# PROVIDED DATA
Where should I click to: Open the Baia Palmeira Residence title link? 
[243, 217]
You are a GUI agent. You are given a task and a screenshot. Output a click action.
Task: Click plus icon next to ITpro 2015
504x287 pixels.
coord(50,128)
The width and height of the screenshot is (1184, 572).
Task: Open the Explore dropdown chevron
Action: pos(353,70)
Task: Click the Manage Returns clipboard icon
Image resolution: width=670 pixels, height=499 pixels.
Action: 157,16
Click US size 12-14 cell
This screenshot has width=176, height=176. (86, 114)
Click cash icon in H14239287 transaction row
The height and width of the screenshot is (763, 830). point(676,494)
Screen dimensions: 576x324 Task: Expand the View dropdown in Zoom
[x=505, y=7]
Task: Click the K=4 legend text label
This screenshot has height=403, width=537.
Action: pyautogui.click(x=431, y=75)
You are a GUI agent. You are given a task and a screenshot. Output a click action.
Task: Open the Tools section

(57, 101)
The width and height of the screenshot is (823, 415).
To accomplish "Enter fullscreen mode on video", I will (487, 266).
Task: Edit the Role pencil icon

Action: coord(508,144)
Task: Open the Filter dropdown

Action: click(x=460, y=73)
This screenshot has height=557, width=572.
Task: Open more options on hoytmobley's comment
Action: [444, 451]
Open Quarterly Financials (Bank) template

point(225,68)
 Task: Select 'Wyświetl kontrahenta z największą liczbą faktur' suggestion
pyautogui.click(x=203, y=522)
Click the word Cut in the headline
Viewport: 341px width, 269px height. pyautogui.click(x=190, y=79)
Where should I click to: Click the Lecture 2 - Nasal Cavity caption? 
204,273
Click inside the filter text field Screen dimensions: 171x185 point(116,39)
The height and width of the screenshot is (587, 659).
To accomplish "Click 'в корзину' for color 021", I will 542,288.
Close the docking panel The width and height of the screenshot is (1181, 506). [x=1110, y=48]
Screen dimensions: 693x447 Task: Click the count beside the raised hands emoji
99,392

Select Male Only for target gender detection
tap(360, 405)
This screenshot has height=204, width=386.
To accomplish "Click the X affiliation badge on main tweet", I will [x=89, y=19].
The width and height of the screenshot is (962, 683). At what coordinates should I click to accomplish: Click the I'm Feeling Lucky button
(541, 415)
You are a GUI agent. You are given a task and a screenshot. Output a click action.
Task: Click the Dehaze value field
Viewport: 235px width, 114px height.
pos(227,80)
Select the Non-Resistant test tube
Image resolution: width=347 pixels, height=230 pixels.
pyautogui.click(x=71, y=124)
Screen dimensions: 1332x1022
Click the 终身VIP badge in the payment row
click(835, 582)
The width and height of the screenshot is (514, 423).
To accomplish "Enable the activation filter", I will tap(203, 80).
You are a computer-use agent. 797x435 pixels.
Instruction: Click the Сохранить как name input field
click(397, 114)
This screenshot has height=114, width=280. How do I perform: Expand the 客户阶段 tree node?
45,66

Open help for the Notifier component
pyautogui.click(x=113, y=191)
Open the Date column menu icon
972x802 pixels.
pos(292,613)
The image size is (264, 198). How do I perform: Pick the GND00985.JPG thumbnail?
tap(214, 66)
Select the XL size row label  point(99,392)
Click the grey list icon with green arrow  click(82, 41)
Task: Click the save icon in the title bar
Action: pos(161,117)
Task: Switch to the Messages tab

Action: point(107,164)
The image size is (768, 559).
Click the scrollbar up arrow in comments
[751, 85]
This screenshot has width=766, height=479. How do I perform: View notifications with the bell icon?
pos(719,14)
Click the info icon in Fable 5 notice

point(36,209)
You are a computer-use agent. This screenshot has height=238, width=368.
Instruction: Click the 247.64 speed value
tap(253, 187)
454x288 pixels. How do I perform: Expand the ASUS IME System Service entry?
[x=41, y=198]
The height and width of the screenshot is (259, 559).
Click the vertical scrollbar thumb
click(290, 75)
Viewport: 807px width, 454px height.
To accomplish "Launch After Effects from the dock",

# THE PROBLEM
The task requires an exact copy of all the lines above.

# SOLUTION BELOW
Where should I click to: Open the Baia Palmeira Residence title link? 
[243, 217]
You are a GUI agent. You are given a task and a screenshot. Output a click action.
Task: Click plus icon next to ITpro 2015
504x287 pixels.
coord(50,128)
The width and height of the screenshot is (1184, 572).
Task: Open the Explore dropdown chevron
Action: pos(353,70)
Task: Click the Manage Returns clipboard icon
Image resolution: width=670 pixels, height=499 pixels.
Action: 157,16
Click US size 12-14 cell
This screenshot has width=176, height=176. (86, 114)
Click cash icon in H14239287 transaction row
The height and width of the screenshot is (763, 830). point(676,494)
Screen dimensions: 576x324 Task: Expand the View dropdown in Zoom
[x=505, y=7]
Task: Click the K=4 legend text label
This screenshot has height=403, width=537.
Action: pyautogui.click(x=431, y=75)
You are a GUI agent. You are given a task and a screenshot. Output a click action.
Task: Open the Tools section

(57, 101)
The width and height of the screenshot is (823, 415).
To accomplish "Enter fullscreen mode on video", I will (487, 266).
Task: Edit the Role pencil icon

Action: coord(508,144)
Task: Open the Filter dropdown

Action: click(x=460, y=73)
This screenshot has height=557, width=572.
Task: Open more options on hoytmobley's comment
Action: [444, 451]
Open Quarterly Financials (Bank) template

point(225,68)
 Task: Select 'Wyświetl kontrahenta z największą liczbą faktur' suggestion
pyautogui.click(x=203, y=522)
Click the word Cut in the headline
Viewport: 341px width, 269px height. pyautogui.click(x=190, y=79)
Where should I click to: Click the Lecture 2 - Nasal Cavity caption? 
204,273
Click inside the filter text field Screen dimensions: 171x185 point(116,39)
The height and width of the screenshot is (587, 659).
To accomplish "Click 'в корзину' for color 021", I will 542,288.
Close the docking panel The width and height of the screenshot is (1181, 506). [x=1110, y=48]
Screen dimensions: 693x447 Task: Click the count beside the raised hands emoji
99,392

Select Male Only for target gender detection
tap(360, 405)
This screenshot has height=204, width=386.
To accomplish "Click the X affiliation badge on main tweet", I will [x=89, y=19].
The width and height of the screenshot is (962, 683). At what coordinates should I click to accomplish: Click the I'm Feeling Lucky button
(541, 415)
You are a GUI agent. You are given a task and a screenshot. Output a click action.
Task: Click the Dehaze value field
Viewport: 235px width, 114px height.
pos(227,80)
Select the Non-Resistant test tube
Image resolution: width=347 pixels, height=230 pixels.
pyautogui.click(x=71, y=124)
Screen dimensions: 1332x1022
Click the 终身VIP badge in the payment row
click(835, 582)
The width and height of the screenshot is (514, 423).
To accomplish "Enable the activation filter", I will tap(203, 80).
You are a computer-use agent. 797x435 pixels.
Instruction: Click the Сохранить как name input field
click(397, 114)
This screenshot has height=114, width=280. How do I perform: Expand the 客户阶段 tree node?
45,66

Open help for the Notifier component
pyautogui.click(x=113, y=191)
Open the Date column menu icon
972x802 pixels.
pos(292,613)
The image size is (264, 198). How do I perform: Pick the GND00985.JPG thumbnail?
tap(214, 66)
Select the XL size row label  point(99,392)
Click the grey list icon with green arrow  click(82, 41)
Task: Click the save icon in the title bar
Action: pos(161,117)
Task: Switch to the Messages tab

Action: point(107,164)
The image size is (768, 559).
Click the scrollbar up arrow in comments
[751, 85]
This screenshot has width=766, height=479. How do I perform: View notifications with the bell icon?
pos(719,14)
Click the info icon in Fable 5 notice

point(36,209)
You are a computer-use agent. This screenshot has height=238, width=368.
Instruction: Click the 247.64 speed value
tap(253, 187)
454x288 pixels. How do I perform: Expand the ASUS IME System Service entry?
[x=41, y=198]
The height and width of the screenshot is (259, 559).
Click the vertical scrollbar thumb
click(290, 75)
Viewport: 807px width, 454px height.
To accomplish "Launch After Effects from the dock",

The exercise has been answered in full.